EX-99.2 3 ain-20230323xex992.htm EX-99.2 Document

Exhibit 99.2

         Summary of Starr Compensation Terms

Position    Chief Financial Officer and Treasurer, effective April 10, 2023 (the "Effective Date").

Term     Employment at will. Employment may be terminated by Mr. Starr or Albany International Corp. ("the Company") at any time.

Base Salary     Initial base salary at the rate of $570,000 per year. Salary shall be subject to adjustment from time-to-time in the same manner as for other executive officers. Salaries of executive officers are customarily reviewed by the Company’s Board Compensation Committee in February and adjusted in April of each year.

Short-Term
Incentive    Mr. Starr will be eligible for an Annual Performance Period (“APP”) award for service performed in 2023 under the Company's 2017 Incentive Plan, to be determined and paid in cash during early 2024. Under this award, he will be entitled to receive between 0% and 200% of a target award, equal to 70% of his base salary, pro-rated for his actual period of employment during 2023, based on Company performance with respect to four (4) metrics relating to Adjusted EBITDA, safety and compliance. (The precise definitions and means of calculation of these metrics will be spelled out in Mr.
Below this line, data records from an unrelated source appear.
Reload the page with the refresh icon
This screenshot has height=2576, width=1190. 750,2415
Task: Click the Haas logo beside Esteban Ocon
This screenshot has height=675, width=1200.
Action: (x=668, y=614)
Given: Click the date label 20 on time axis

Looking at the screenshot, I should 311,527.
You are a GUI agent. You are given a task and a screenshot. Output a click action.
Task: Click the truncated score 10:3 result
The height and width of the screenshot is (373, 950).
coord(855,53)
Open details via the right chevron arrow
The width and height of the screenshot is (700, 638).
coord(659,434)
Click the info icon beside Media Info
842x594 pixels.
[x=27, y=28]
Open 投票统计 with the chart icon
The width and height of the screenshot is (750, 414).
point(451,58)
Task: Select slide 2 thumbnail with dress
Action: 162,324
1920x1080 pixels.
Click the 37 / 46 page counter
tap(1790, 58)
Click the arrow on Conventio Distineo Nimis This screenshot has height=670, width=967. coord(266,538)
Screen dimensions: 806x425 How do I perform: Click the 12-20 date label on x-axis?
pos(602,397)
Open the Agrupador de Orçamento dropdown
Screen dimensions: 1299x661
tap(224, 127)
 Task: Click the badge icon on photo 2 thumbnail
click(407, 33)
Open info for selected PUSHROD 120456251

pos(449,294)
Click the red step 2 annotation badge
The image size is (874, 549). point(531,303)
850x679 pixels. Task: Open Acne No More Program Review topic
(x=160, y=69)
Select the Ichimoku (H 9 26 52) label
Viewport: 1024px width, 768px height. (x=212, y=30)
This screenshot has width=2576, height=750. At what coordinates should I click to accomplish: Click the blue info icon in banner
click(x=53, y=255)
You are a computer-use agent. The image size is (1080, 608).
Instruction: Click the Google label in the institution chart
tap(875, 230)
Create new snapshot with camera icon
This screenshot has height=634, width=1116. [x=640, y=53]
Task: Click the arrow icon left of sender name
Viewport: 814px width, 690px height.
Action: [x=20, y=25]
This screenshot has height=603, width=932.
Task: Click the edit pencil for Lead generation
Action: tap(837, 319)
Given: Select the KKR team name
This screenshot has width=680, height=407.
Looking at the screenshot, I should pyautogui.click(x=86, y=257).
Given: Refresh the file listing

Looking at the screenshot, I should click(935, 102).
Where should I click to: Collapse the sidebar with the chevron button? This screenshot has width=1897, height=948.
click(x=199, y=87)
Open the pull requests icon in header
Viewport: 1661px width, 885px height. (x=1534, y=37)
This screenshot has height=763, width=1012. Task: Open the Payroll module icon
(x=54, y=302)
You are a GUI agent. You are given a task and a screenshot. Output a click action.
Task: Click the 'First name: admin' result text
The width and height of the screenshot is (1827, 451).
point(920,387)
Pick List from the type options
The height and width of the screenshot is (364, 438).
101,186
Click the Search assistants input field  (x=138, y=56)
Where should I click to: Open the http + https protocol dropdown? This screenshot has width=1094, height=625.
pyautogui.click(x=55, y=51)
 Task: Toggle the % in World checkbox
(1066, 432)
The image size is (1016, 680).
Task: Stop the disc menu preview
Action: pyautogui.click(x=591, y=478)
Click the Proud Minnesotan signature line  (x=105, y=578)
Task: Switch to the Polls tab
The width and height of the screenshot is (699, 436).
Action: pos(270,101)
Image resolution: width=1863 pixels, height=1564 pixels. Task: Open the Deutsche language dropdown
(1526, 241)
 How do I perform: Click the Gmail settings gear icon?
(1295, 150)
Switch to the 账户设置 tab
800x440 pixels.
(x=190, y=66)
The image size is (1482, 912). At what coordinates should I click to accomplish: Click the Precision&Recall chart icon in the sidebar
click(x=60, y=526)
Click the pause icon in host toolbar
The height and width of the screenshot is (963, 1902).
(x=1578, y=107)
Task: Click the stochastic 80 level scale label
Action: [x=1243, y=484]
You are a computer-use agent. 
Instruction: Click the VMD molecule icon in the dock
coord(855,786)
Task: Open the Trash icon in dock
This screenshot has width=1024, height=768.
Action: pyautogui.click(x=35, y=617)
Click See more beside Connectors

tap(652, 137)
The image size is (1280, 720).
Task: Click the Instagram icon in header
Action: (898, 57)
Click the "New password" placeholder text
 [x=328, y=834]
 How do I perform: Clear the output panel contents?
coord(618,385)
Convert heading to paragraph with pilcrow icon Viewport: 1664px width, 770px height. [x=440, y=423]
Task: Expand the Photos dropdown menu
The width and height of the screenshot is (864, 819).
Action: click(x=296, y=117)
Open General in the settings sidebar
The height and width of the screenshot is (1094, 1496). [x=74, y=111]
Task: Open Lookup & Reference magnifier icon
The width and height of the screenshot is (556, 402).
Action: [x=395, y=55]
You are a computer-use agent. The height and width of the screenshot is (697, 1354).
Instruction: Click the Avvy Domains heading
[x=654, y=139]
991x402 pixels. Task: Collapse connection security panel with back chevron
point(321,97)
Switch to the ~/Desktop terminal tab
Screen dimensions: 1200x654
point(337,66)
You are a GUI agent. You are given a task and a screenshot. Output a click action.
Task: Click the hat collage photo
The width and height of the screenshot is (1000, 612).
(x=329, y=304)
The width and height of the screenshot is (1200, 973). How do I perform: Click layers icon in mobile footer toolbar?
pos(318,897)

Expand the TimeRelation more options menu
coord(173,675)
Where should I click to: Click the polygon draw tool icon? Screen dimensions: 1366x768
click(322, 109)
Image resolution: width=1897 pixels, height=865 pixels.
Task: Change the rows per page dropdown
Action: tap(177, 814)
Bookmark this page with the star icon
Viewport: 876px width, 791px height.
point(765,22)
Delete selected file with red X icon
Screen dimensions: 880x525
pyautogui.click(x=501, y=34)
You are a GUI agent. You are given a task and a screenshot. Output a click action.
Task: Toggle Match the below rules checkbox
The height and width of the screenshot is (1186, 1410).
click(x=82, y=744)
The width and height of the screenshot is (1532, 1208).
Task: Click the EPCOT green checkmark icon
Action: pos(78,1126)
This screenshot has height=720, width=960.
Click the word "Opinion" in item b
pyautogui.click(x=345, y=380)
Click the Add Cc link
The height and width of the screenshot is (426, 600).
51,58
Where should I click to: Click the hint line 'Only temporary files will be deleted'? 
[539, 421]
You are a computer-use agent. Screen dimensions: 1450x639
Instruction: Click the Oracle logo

Starr’s 2023 award agreement.) Mr. Starr will be eligible in 2024 and thereafter to participate in the 2024 APP award or any other annual executive bonus program, as the same may be adopted, amended, modified or terminated by the Company, in accordance with its terms.

Long-Term
Incentive    Mr. Starr will also be eligible, beginning in 2023, to receive a long-term incentive, which will be structured in two separate grants. In these initial grants, the target opportunities have been established with the intent to offset lost opportunities Mr. Starr will forfeit at this prior employer, and to be in lieu of sign on bonuses, special RSU performance share grants, or similar incentives, given to other senior executives previously hired by the Company. Future grants are expected to be at smaller percentages of base salary.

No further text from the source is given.